Since the invention of birth control and antibiotics, country after country has gone through a fairly standard shift. First, the mortality rate drops, especially among the young and the aging, and that quickly translates into a bigger workforce. Then, birthrates drop, as families realize that they no longer need to birth a basketball team to ensure that a couple members will survive to adulthood. A falling birthrate means that parents can invest more in each child; with fewer mouths to feed, more and better food can nourish each of them, and children can spend more years in school, causing worker productivity to rise from one generation to the next. As the burden of bearing and rearing children lightens, mothers can do more work outside the home, boosting both household resources and the national economy.
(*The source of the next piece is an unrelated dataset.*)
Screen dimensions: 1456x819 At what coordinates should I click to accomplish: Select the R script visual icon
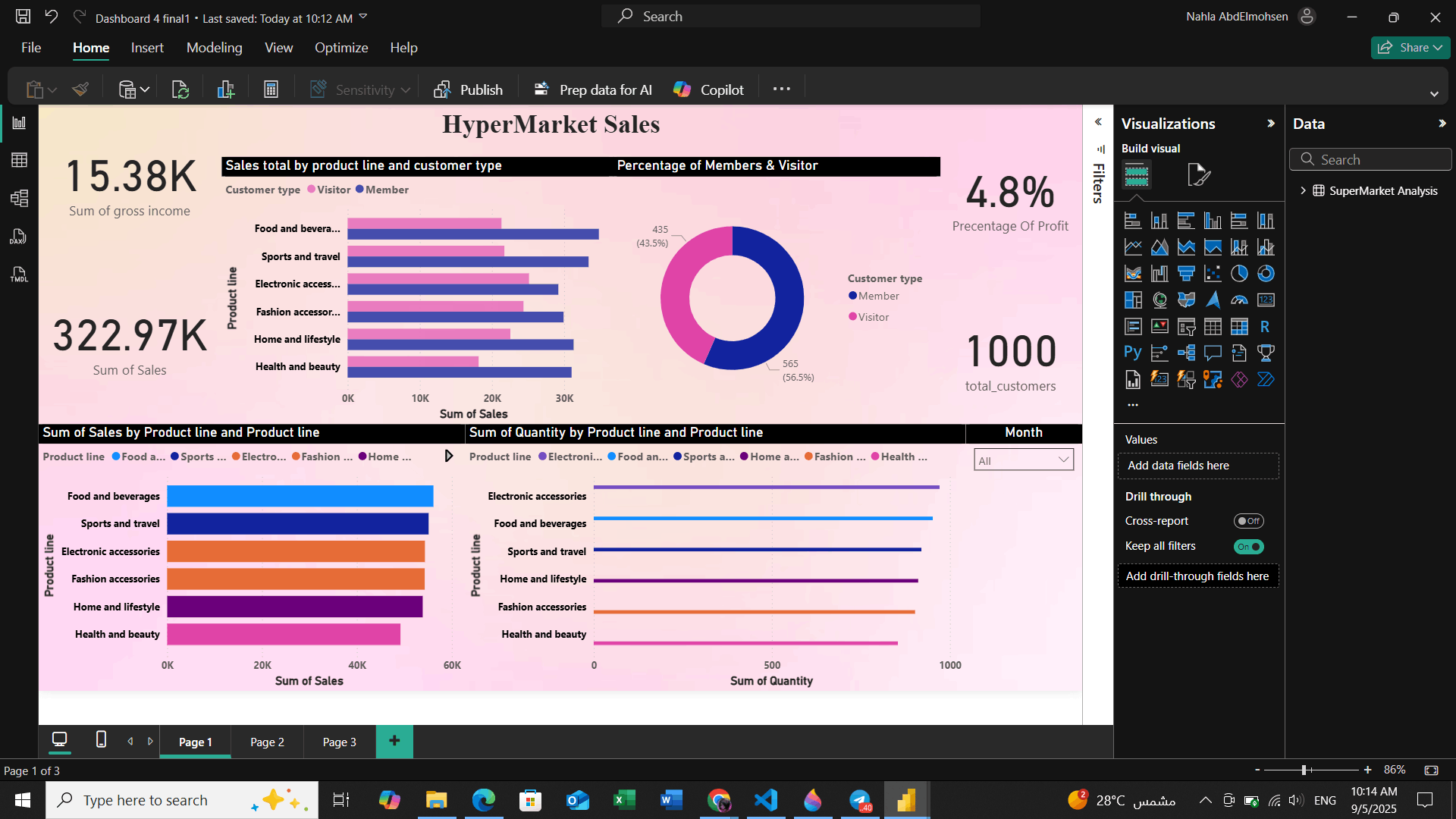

In 1984, when Ronald Reagan spoke of “morning in America,” he was at least demographically accurate. The youngest members of America’s vast Baby Boom were in college; the oldest were on the brink of their peak earning power. America was about to reap what the economists David Bloom and David Canning have dubbed the “demographic dividend” of rising labor supply and productivity. Bloom and Canning’s analysis of East Asia and Ireland attributes a substantial fraction of the recent economic booms in those places to this dividend.
But the dividend does not last forever. Eventually, the baby bulge reaches retirement age, the labor force stops growing, and older workers start spending their savings, depleting the nation’s supply of capital. The virtuous cycle turns vicious. This is what is happening right now in much of southern Europe.